Sì persi la strada tra droga e violenza
sembrava che il mondo non potesse farne senza,
crudele il destino di un mondo sparato
che vive un po’ ai margini quasi abbandonato.
Così persi libertà così persi umanità,
gettato nel vento in un carcere dentro
30 anni son tanti in isolamento.
E le onde scorrono nel golfo di Gela,
le zie mi accarezzano è dolce la sera,
ma il futuro mancava sotto il cielo impazzito,
mi dettero un’arma e il destino è servito.
Ma i boss appena presi divennero pentiti
avevano fuori uomini a difendere i loro amici,
e a noi disperati del crimine truppa
rimase la cella che il mondo avviluppa.
E gli anni passavano in carcere estremo
bollato di mafia trattato con veleno,
io solo un picciotto manovale ingenuo
c’è l’acqua pian piano dentro le tue vene.
Così persi la mia vita a 18 anni già finita,
ti penti davvero nel cuore lo senti
la legge ti incrina per lei non sei niente.
E il corpo non resiste il corpo si ammala,
il sangue non circola e si ferma brutale
e piangi disperato con tutti ti lamenti
rimedi soltanto sarcastici commenti.
Ma alla fine vince e ti aspetta la cancrena,
qualcuno si ravvede forse gli fai pena,
ti amputano il piede ma son piene le vene,
hai un morbo tremendo nel cuore va la rena.
C’è dal carcere all’ospedale,
lì la zia ti vuol mandare,
ma no il direttore risponde cattivo
forse non gli importa se sei morto o sei vivo.

• ELENCO CONSEGNE:
A. Trascrivi senza modifiche una parte del testo proposto: inizia dalle parole "Così persi libertà" e fermati dopo "il mondo avviluppa.".
B. Secondo il testo proposto, in quale golfo scorrono le onde?

• ELENCO FORNITO:
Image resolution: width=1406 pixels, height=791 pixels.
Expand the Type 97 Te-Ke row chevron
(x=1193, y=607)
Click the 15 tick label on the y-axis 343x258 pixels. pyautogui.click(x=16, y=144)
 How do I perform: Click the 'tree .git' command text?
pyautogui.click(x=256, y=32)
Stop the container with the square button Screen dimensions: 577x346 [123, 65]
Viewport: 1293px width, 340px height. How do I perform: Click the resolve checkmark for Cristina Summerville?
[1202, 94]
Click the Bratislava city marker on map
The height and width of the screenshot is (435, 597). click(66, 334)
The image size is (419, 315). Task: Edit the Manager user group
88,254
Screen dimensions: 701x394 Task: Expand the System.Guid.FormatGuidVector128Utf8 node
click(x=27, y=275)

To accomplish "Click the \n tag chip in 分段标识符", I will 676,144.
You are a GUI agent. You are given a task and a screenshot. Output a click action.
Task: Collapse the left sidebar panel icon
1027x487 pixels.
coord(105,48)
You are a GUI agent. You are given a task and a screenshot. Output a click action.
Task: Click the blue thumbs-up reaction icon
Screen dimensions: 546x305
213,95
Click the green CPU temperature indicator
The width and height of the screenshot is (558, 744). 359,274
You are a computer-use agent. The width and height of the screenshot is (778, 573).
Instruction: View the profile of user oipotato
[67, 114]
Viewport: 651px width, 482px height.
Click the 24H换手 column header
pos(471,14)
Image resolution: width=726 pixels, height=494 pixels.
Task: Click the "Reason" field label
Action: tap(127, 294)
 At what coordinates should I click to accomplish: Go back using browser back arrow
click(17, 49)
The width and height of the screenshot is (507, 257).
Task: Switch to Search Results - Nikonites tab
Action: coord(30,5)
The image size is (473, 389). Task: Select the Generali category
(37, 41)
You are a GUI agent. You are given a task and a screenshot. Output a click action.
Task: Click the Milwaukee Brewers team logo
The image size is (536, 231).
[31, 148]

• SOLUZIONI:
A.
Così persi libertà così persi umanità,
gettato nel vento in un carcere dentro
30 anni son tanti in isolamento.
E le onde scorrono nel golfo di Gela,
le zie mi accarezzano è dolce la sera,
ma il futuro mancava sotto il cielo impazzito,
mi dettero un’arma e il destino è servito.
Ma i boss appena presi divennero pentiti
avevano fuori uomini a difendere i loro amici,
e a noi disperati del crimine truppa
rimase la cella che il mondo avviluppa.

B. Nel golfo di Gela.